TO DO: After locating the line with "Task: Open the search" in the entries below, set down exactly that line and each one after it to the end, skipping pictures.
======== EXERCISE MATERIAL ========
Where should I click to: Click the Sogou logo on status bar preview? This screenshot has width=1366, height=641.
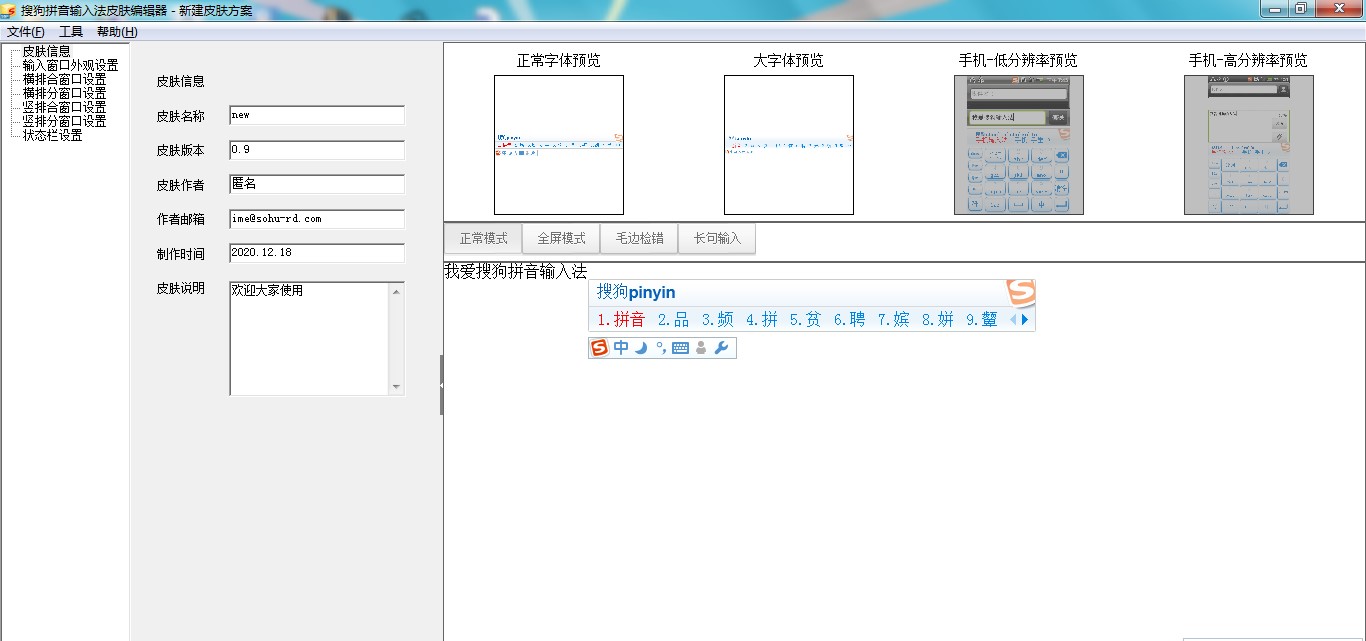(x=600, y=348)
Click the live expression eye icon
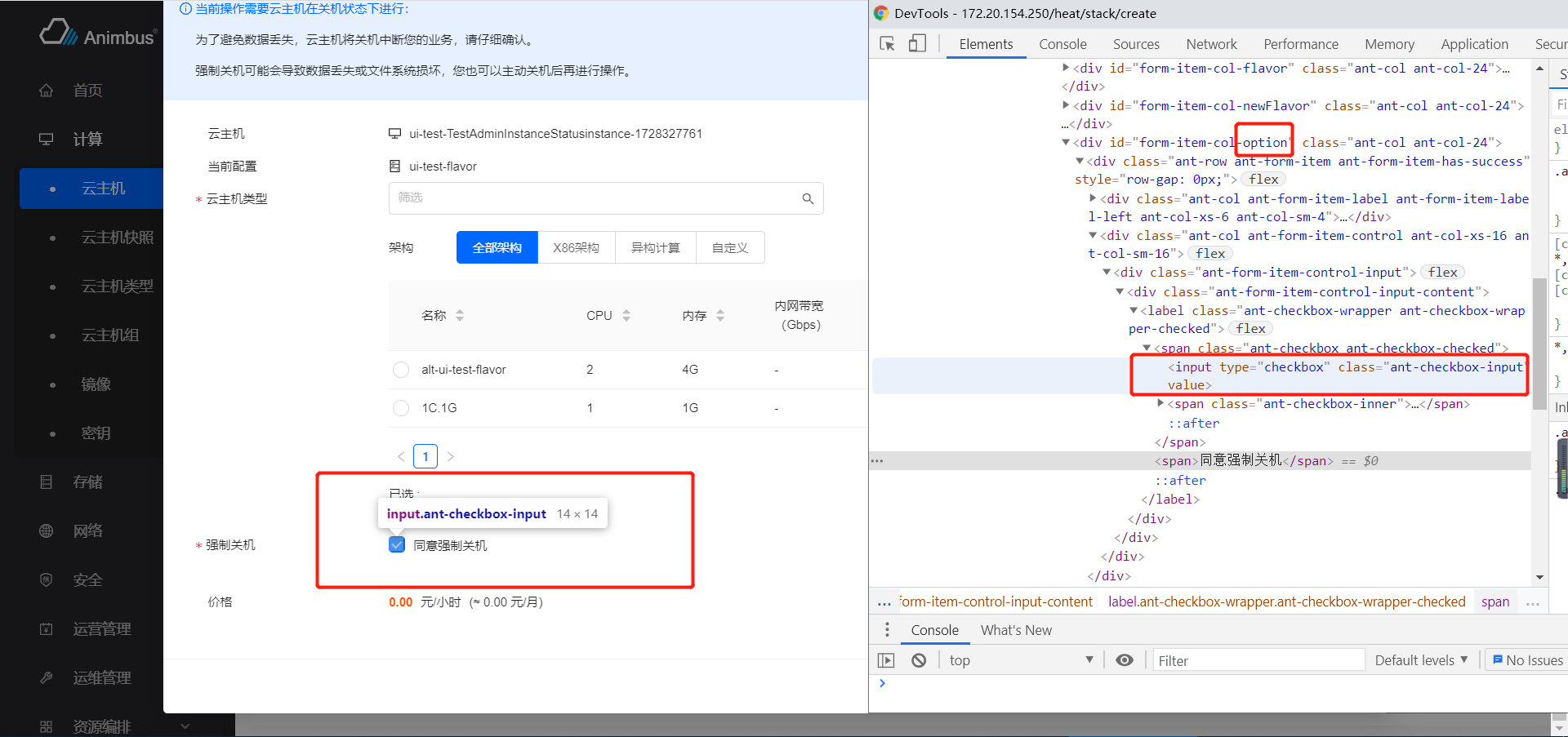Viewport: 1568px width, 737px height. pyautogui.click(x=1125, y=660)
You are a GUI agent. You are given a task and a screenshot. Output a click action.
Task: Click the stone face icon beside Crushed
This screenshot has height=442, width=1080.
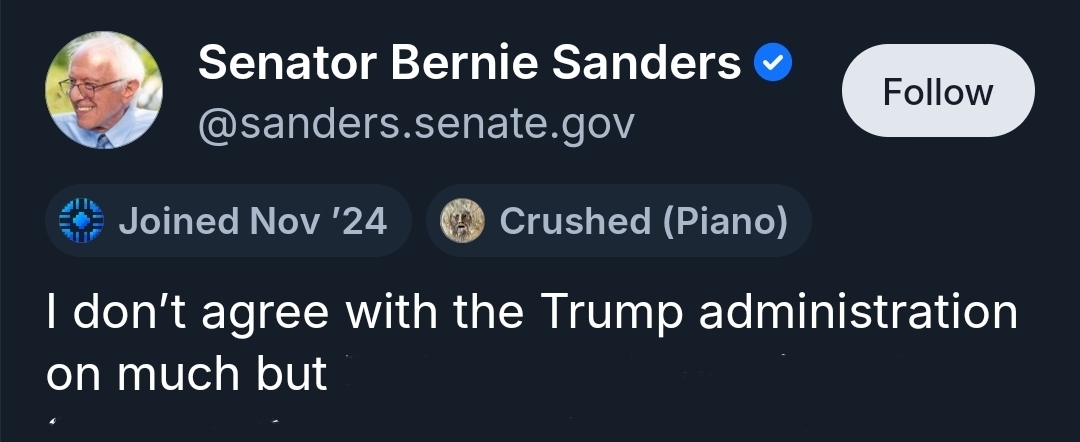click(x=462, y=220)
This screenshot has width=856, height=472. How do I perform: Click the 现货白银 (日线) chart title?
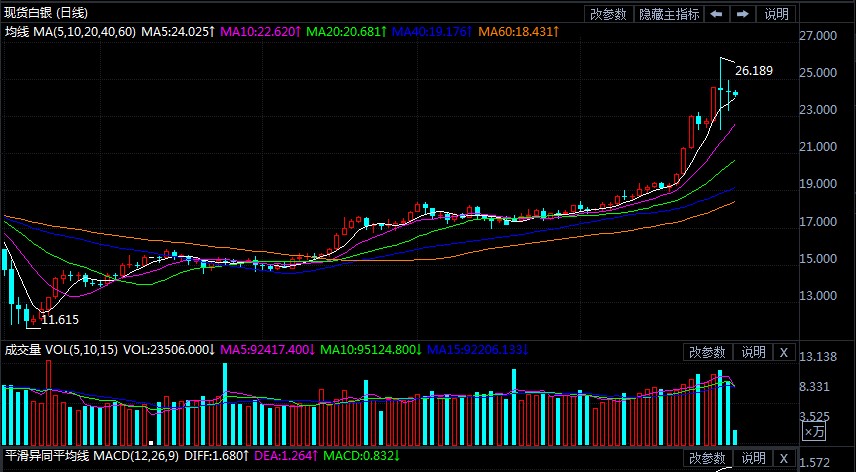click(x=46, y=13)
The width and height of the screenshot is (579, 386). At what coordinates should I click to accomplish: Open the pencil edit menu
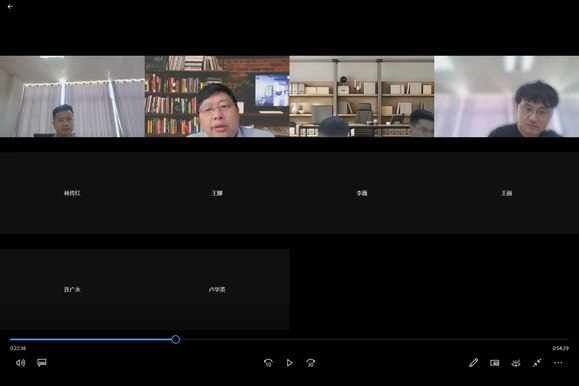click(473, 363)

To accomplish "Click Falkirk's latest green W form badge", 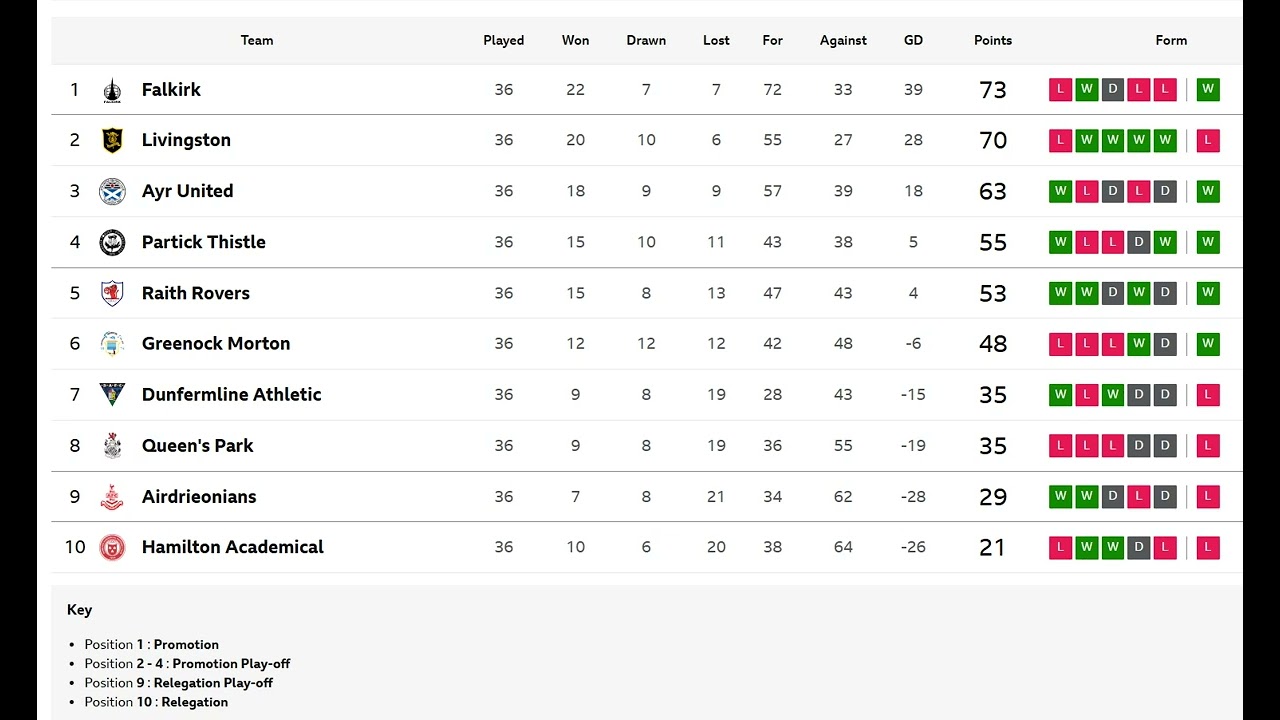I will [1208, 90].
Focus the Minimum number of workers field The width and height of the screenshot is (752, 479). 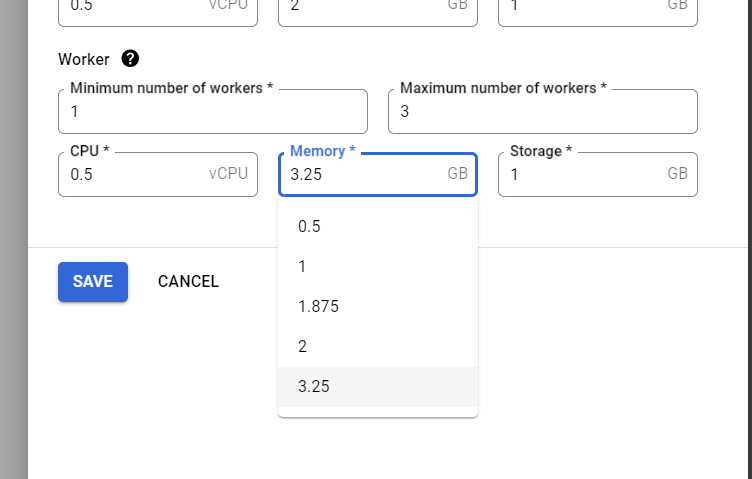(x=213, y=112)
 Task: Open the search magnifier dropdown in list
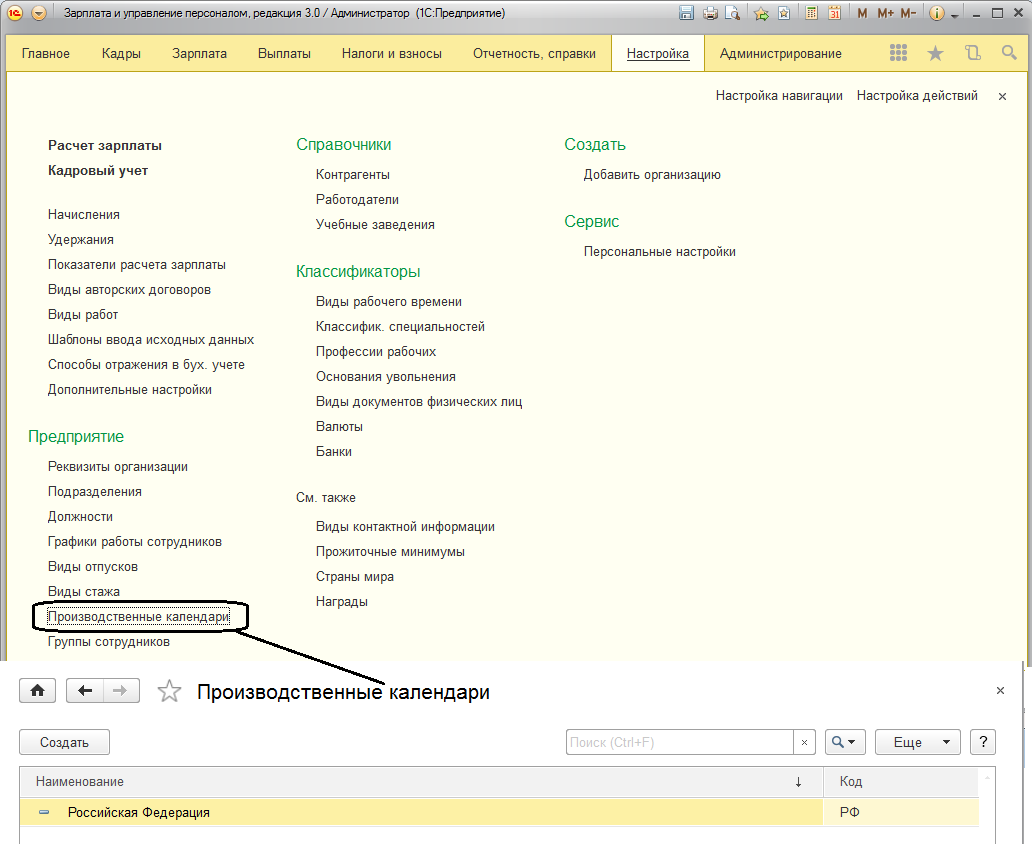pos(844,742)
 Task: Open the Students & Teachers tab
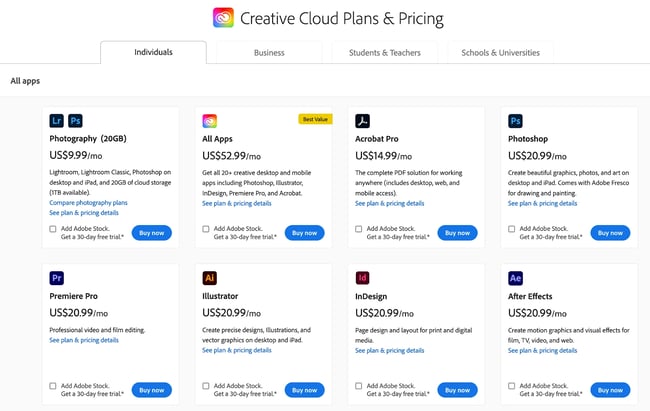coord(384,52)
========
EXERCISE RESULT:
 Task: Open the search magnifier dropdown in list
pos(844,742)
 Task: Open the Students & Teachers tab
coord(384,52)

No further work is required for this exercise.